Matanya menatapku tajam.

Ketika Helios membaca isi dari ramalanku, hanya terdengar suara rintik hujan diluar jendela.

"Kapal dagang milik Baron Photos akan segera karam"

"Ya, Yang Mulia"

Ia mondar-mandir didepan jendela sambil memegangi suratku.

"Pasti ada banyak aristokrat yang berinvestasi pada Baron Photos"

"Ya, beberapa waktu lalu saya bertemu dengannya dan ia berkata kalau ia berencana untuk menarik investor baru"

Helios berhenti. Kini tatapan matanya seolah bisa menusukku.

"Akan ada banyak kerugian"

"Ya, anda benar"

"Tapi kenapa kamu tak menghentikannya?"

Tatapannya kini menjadi penuh curiga. Namun aku sudah memiliki jawaban.

"Sesungguhnya saya sudah berpikir untuk mewanti-wanti mereka yang berinvestasi pada Baron Photos, namun Caelus menghentikanku"

"Cael, menghentikanmu?"

Sekarang ia terlihat kaget.

Entah kenapa aku merasa tak enak, karena Helios masih mempercayai temannya yang sudah memutuskan hubungan dengannya.

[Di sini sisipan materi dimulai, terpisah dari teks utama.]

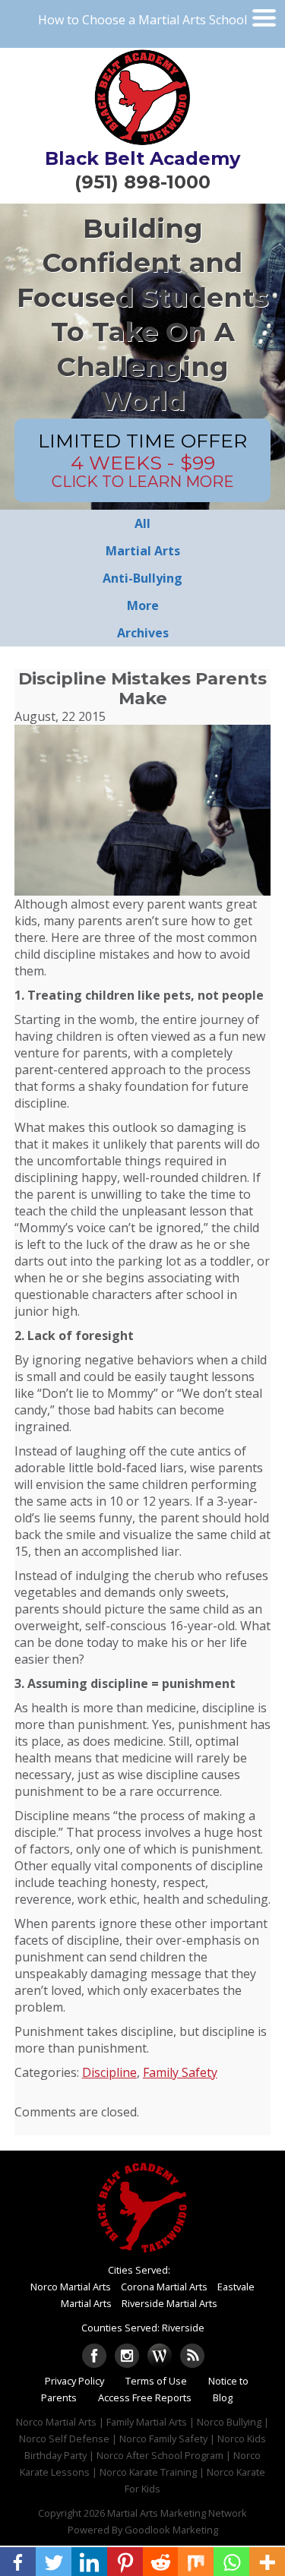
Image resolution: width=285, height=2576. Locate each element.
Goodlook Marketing (171, 2529)
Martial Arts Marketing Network (177, 2513)
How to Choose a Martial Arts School (142, 19)
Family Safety (180, 2072)
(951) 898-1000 (142, 182)
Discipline (109, 2072)
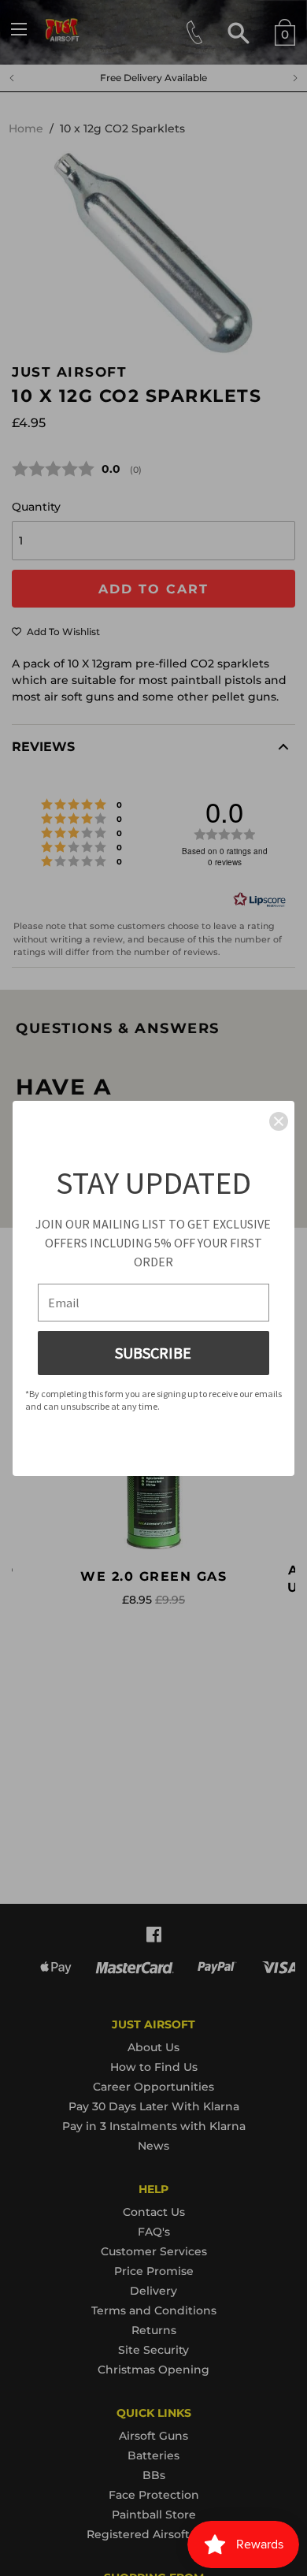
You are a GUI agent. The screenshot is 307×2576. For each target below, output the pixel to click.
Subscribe (153, 1352)
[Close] (278, 1121)
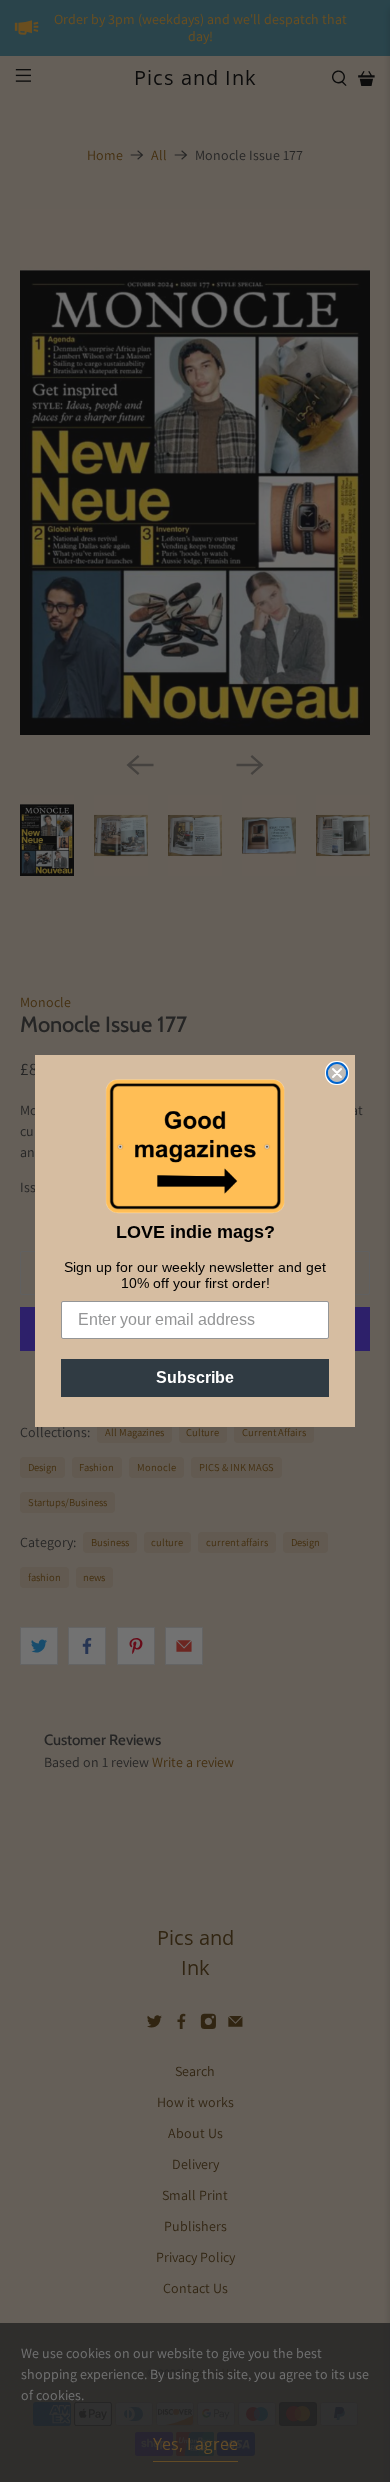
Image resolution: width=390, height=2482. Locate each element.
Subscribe (195, 1377)
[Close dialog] (337, 1073)
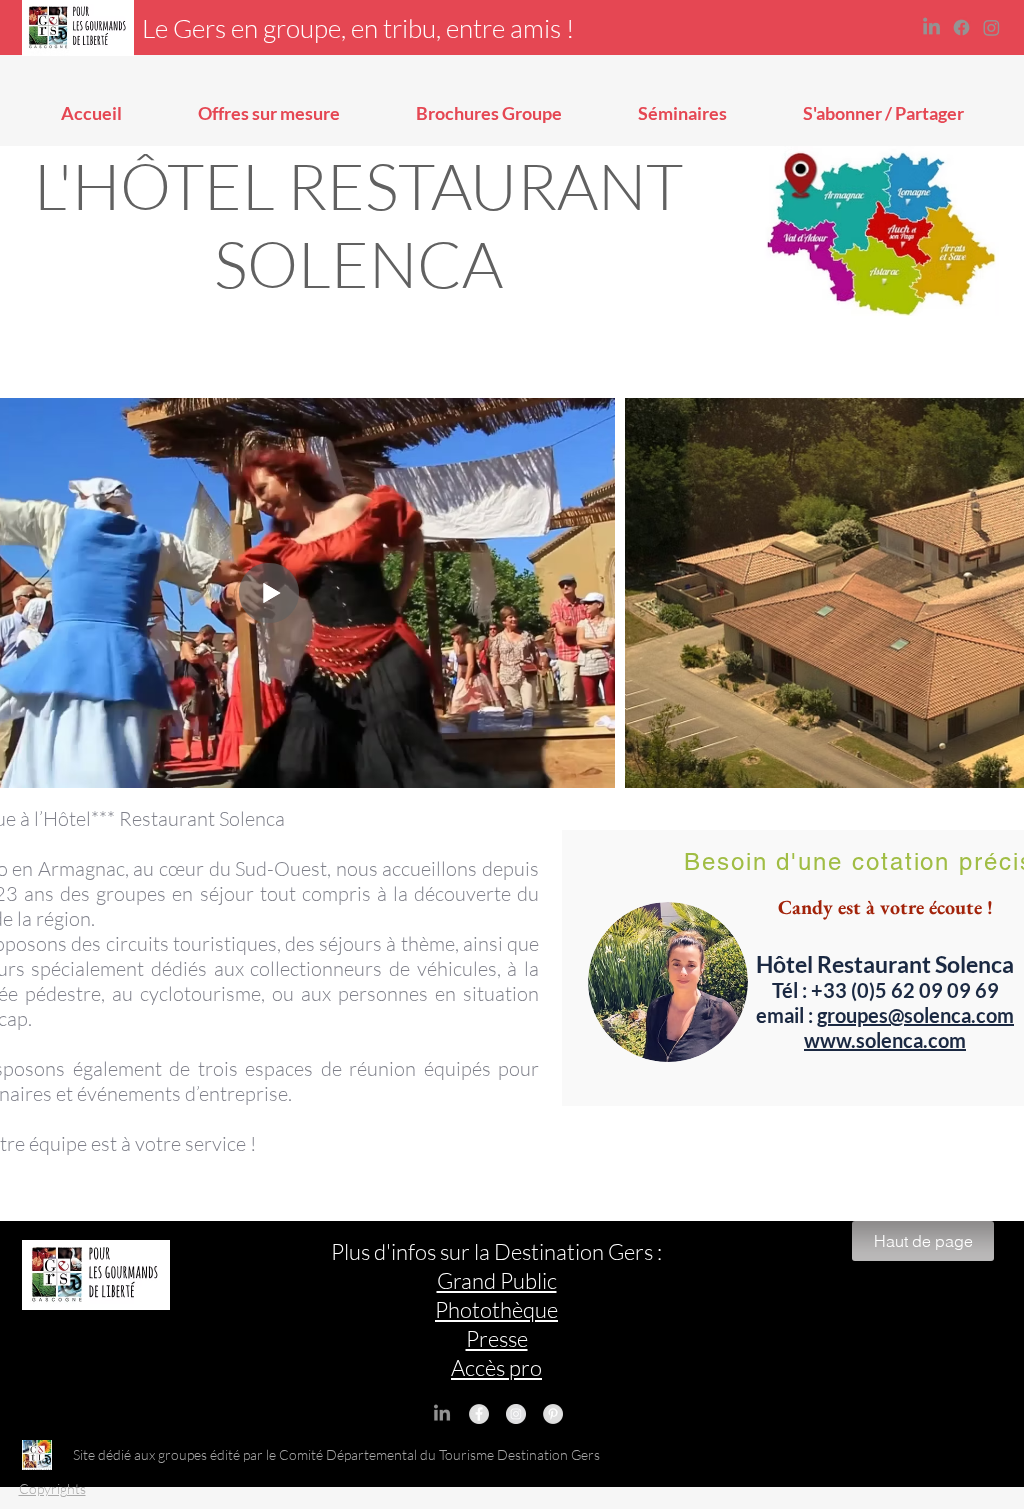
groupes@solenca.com (915, 1015)
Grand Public (497, 1280)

"Cael bilang padaku 'tentu saja mereka harus menerima risiko dengan investasi yang dilakukannya'. Karena ia benar, kapal dagang selalu memiliki risiko untuk tenggelam."

"Tapi nilai investasinya besar, ini sama saja dengan kehilangan harta kekaisaran"

"Maka dari itu kita harus memikirkan alasan yang tepat untuk mengehentikan aristokrat untuk berinvestasi. Jika kita gegabah mengatakan soal 'ramalan', apakah akan ada yang percaya?"

"Uh...."

Keningnya kini berkerut, sepertinya Helios sakit kepala setelah mendengar ini.

Aku pun berkata datar.

"Kita tidak mungkin menghentikan kerugian, tapi kita bisa memperkecil risikonya"

Helios mengangguk, sepertinya ia yakin hingga batas tertentu.

Jika membicarakan rencana yang realistis, kita tak ada pilihan lain selain bertemu dengan investor dan membujuk mereka satu-persatu tanpa menyebutkan masalah ramalan.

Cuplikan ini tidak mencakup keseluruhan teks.